Data in this exercise:

*****

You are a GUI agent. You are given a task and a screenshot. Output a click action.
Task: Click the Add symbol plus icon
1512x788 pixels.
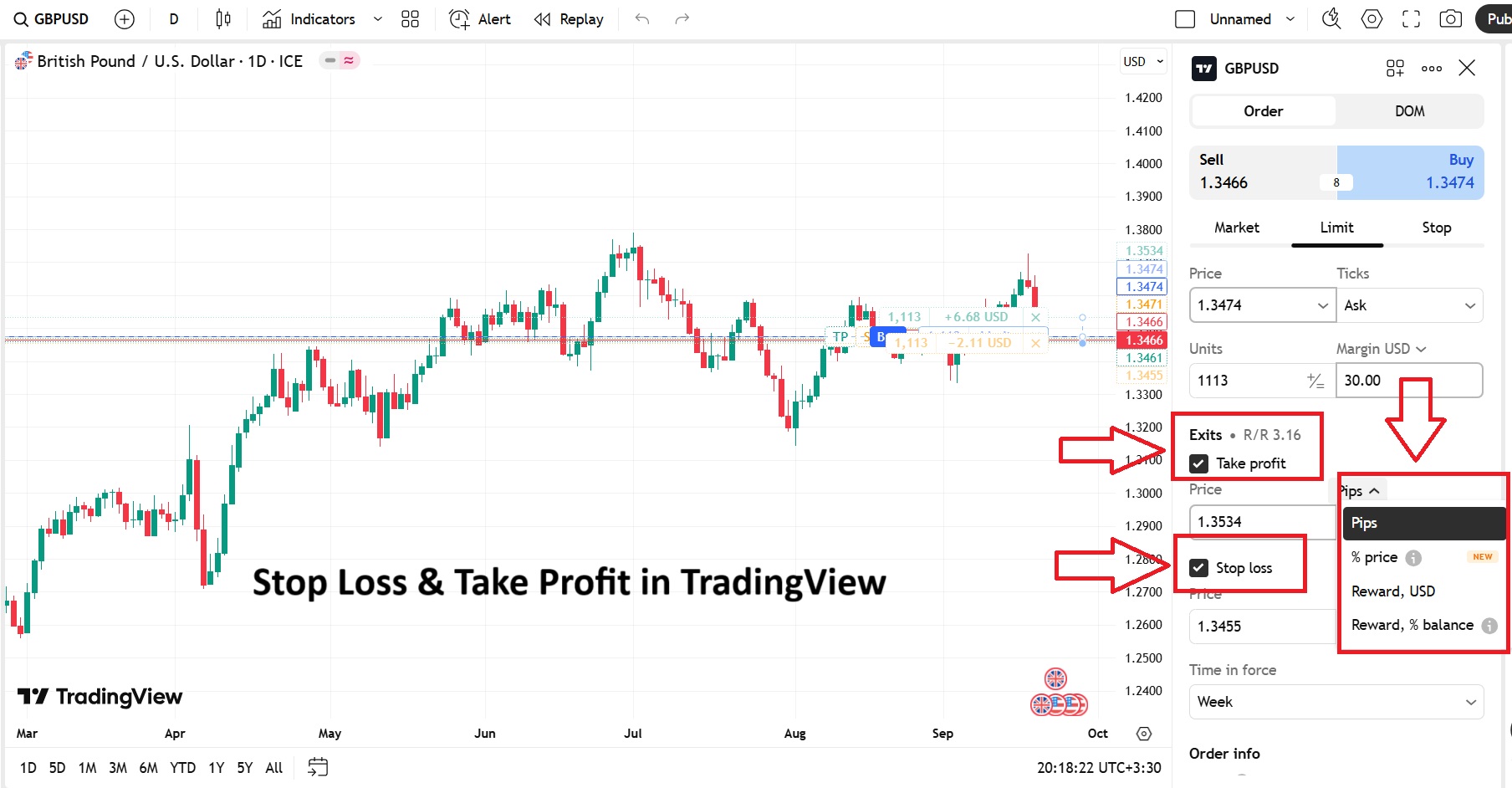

*****

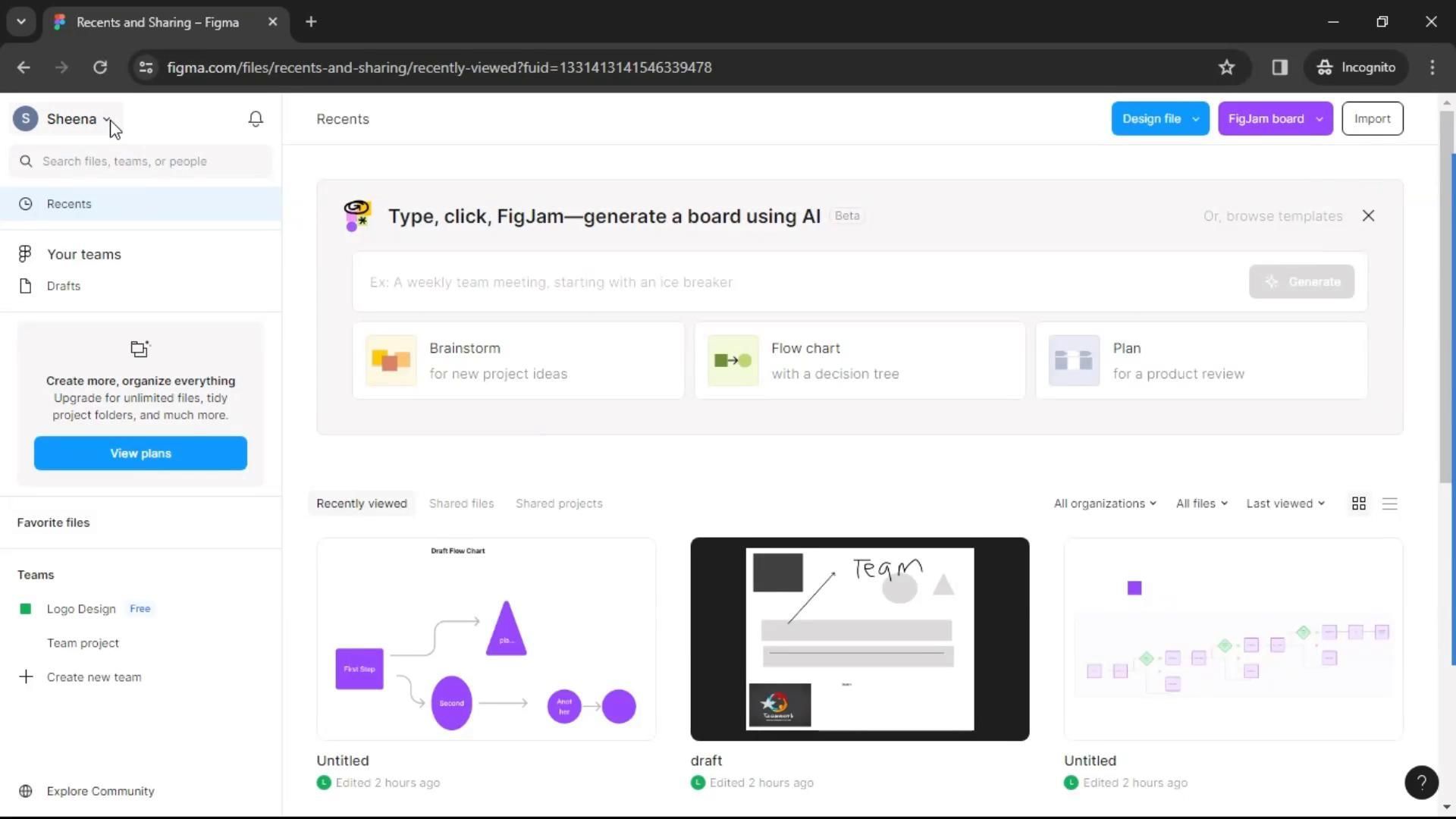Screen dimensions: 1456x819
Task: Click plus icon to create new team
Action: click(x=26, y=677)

*****

Given exercise: In the records, copy the lines from the one containing "Screen dimensions: 1456x819" through the one containing "Action: click(x=26, y=677)", inclusive, swapping "new team" for "new project" and changing nothing else. Give only those lines, without the pictures.

Final answer:
Screen dimensions: 1456x819
Task: Click plus icon to create new project
Action: click(x=26, y=677)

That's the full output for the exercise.